L’enjeu du film est simple, relier le Puy-en-Velay à Saint-Jacques de Compostelle, le chemin du pèlerinage, soit 1 600 km avec quelques détours imposés par le scénario. Beaucoup de trajets à pied, dans des décors grandioses mais difficiles à atteindre et souvent situés dans des parcs naturels où les véhicules à moteur sont interdits et les chemins impraticables. Heureusement quelques ânes bâtés nous ont aidés à charrier le matériel. Pas de valises, que des sacs compacts, des sacs à dos pour la plupart, le conditionnement du matériel était presque plus important que le matériel lui-même, réduit à sa plus simple expression. Tournage de dix semaines à deux caméras, l’une sur un Steadicam magistralement tenu par Benoît Theunyssen, tandis qu’avec l’autre je tentais de " faire des plans " qui matchent avec, le plus difficile étant de ne pas cadrer le Steadicam en action.
Lumières simples et souvent réduites, que des petites sources et quelques toiles réfléchissantes. Souvent les décors ne possédaient pas l’électricité et il était inenvisageable d’y amener un groupe, il fallait jongler avec des écrans et quelques lampes sur batteries.

Bref le tournage fut une vraie aventure. Chaude ambiance au sein de l’équipe entre les neuf acteurs (Muriel Robin, Jean-Pierre Daroussin, Pascal Légitimus et une brochette de jeunes acteurs très doués). Après dix semaines de trajets à pied et en voiture (plus fatigants que la marche), lorsque nous avons atteint Saint-Jacques de Compostelle, l’équipe était aussi heureuse et aussi fière que les vrais pèlerins arrivés au bout du chemin.
Restait à tirer les leçons de l’aventure sur un plan plus technique... et esthétique : la HD est un outil formidable mais qui nécessite une vigilance et une exigence de tous les instants. Au cours d’essais assez longs, Alain Martinache avait réglé (avec les assistants Nicolas Pernot et Lucas Bernard) les caméras et adapté courbes et menus exactement selon nos besoins et nos choix esthétiques.

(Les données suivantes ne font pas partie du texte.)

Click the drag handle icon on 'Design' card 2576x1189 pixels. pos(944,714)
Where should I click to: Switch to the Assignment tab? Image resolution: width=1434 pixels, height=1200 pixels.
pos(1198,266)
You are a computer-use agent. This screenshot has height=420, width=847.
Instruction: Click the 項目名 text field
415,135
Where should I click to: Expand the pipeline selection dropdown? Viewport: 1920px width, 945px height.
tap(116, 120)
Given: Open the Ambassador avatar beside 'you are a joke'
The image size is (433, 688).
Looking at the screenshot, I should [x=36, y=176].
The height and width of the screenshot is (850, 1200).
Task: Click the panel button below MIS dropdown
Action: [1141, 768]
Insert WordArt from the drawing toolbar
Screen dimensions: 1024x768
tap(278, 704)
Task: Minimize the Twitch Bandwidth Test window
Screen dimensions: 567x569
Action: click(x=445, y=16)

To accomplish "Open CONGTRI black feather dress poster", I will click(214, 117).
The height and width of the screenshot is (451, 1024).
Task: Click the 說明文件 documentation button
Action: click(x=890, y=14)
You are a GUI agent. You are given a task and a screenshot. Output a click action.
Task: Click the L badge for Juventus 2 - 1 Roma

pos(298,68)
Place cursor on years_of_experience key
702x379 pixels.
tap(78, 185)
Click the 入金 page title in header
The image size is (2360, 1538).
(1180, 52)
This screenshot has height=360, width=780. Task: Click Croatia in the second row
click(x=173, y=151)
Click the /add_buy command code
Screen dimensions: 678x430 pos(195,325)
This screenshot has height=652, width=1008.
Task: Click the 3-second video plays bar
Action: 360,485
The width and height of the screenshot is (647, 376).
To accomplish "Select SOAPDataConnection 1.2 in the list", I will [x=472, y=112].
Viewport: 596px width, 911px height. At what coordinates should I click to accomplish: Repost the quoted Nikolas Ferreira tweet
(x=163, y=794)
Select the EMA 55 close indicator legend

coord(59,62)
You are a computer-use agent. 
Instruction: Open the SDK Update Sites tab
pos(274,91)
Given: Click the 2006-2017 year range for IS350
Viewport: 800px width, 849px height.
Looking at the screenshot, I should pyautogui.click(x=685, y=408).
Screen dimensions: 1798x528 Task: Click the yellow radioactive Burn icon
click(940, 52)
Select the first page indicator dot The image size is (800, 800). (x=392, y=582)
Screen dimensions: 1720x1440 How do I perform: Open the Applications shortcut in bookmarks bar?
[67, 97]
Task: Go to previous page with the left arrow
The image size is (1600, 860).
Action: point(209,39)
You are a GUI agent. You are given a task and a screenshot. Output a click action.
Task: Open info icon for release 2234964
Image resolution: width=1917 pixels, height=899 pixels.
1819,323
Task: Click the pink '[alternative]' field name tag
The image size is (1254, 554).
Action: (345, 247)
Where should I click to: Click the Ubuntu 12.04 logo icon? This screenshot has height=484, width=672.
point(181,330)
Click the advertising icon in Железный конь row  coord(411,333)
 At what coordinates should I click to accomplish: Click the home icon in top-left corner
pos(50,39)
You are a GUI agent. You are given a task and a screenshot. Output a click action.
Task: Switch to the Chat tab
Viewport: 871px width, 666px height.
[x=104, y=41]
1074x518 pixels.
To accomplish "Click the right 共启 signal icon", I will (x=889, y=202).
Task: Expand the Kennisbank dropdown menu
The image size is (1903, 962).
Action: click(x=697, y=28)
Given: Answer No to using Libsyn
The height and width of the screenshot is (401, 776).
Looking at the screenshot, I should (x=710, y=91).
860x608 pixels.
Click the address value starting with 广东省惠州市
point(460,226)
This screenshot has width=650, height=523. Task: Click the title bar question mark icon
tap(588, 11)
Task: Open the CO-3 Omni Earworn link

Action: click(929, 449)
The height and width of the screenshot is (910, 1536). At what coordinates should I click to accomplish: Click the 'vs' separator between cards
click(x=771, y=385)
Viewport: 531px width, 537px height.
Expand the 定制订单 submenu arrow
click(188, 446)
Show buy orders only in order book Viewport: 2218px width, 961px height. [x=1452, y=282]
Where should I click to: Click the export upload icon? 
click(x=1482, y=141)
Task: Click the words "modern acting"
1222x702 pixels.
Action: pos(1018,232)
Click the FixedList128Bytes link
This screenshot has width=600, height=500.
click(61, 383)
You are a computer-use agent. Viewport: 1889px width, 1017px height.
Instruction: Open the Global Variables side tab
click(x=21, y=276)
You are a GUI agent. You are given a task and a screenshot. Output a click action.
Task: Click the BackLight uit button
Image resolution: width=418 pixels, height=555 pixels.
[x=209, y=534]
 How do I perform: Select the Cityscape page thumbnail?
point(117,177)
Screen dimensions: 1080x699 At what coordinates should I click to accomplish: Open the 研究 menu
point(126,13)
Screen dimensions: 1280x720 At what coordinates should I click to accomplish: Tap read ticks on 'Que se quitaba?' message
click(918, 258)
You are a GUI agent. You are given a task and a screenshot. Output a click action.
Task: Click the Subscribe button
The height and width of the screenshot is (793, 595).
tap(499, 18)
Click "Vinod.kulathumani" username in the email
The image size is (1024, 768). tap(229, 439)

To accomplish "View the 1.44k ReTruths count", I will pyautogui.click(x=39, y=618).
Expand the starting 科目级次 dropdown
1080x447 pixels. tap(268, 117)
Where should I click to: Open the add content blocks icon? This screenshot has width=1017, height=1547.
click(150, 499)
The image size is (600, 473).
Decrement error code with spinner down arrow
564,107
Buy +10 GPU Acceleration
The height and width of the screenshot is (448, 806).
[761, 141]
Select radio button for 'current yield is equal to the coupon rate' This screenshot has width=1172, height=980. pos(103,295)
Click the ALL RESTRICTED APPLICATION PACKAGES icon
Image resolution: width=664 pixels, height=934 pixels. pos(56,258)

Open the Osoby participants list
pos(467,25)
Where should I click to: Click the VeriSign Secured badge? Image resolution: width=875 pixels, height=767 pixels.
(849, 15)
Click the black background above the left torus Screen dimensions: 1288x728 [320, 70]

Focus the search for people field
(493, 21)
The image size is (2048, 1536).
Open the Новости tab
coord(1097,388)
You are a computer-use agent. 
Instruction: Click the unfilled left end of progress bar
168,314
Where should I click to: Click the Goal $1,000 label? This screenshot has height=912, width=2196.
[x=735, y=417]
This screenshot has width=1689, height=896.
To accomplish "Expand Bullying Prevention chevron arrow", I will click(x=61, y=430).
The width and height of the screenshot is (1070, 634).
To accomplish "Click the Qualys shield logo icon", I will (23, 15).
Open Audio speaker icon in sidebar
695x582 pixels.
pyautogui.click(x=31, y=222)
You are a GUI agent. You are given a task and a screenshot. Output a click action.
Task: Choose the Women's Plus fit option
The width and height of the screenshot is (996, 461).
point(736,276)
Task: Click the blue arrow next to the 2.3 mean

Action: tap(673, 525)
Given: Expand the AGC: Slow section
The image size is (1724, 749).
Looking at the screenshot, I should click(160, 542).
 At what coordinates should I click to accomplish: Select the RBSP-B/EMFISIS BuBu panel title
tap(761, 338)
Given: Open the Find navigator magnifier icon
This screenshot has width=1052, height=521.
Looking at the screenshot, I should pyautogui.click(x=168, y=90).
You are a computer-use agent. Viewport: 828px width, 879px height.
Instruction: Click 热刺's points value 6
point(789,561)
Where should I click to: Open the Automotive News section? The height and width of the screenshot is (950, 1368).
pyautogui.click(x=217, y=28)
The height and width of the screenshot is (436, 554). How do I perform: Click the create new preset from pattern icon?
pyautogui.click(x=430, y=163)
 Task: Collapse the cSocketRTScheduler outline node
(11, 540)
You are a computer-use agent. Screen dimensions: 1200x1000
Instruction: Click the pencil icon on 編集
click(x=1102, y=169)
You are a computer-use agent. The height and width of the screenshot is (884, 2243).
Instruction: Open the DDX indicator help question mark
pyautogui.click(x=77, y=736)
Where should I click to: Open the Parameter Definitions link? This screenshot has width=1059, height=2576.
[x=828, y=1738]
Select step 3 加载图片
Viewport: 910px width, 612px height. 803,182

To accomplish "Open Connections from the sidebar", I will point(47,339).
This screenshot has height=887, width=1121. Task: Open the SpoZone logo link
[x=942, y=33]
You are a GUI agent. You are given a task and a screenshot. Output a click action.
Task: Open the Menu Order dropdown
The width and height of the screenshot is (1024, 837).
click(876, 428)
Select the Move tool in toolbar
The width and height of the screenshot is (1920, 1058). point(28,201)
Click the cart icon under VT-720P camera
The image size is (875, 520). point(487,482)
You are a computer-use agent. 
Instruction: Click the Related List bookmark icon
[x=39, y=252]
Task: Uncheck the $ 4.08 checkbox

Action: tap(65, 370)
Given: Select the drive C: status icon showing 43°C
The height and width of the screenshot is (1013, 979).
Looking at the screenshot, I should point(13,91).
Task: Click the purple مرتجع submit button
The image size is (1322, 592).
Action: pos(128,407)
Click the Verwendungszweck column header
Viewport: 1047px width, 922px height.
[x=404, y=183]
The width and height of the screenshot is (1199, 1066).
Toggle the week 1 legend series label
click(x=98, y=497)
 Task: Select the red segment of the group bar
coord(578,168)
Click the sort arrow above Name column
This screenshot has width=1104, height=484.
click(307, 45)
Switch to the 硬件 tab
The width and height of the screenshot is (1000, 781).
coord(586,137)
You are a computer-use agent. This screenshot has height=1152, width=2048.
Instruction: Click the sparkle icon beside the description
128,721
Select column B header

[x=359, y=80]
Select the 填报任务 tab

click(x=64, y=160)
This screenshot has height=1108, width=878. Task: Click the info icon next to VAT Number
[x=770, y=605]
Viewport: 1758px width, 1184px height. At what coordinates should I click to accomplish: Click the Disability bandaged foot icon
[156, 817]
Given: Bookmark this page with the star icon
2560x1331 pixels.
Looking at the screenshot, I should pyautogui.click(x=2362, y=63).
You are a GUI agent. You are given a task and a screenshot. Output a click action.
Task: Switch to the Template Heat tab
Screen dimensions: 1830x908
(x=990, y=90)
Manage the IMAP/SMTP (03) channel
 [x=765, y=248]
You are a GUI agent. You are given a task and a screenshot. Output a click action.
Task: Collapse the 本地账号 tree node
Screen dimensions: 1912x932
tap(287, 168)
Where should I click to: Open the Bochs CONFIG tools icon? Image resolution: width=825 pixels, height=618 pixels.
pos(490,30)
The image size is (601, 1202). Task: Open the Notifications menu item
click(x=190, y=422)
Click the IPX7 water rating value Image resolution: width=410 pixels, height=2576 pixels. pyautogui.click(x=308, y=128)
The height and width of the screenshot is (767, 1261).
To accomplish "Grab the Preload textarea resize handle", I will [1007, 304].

Postproduction chez Eclair, nous nous sommes partagé la tâche, Coline Serreau et moi, Aude Humblet a étalonné sur le Lustre. On s’est vite aperçu après quelques atermoiements que le tirage de l’inter ne laissait qu’une infime marge de manœuvre, on bascule dangereusement dans un excès de contraste qui salit l’image et passe facilement pour une perte de définition. Mais après avoir opté pour un inter sur Fuji et un sous-développement, tout s’est arrangé. On a " shooté " d’après l’élément numérique. L’image est " musclée et vigoureuse " comme le demandaient la réalisatrice, le sujet et les décors ; elle ne cherche pas à copier ce rendu du négatif de prise de vues 35 mm qui suscite tant de nostalgies, elle génère des contrastes et des couleurs qui lui sont propres et j’espère que les spectateurs partageront cet avis après que le film les aura fait rire et pleurer.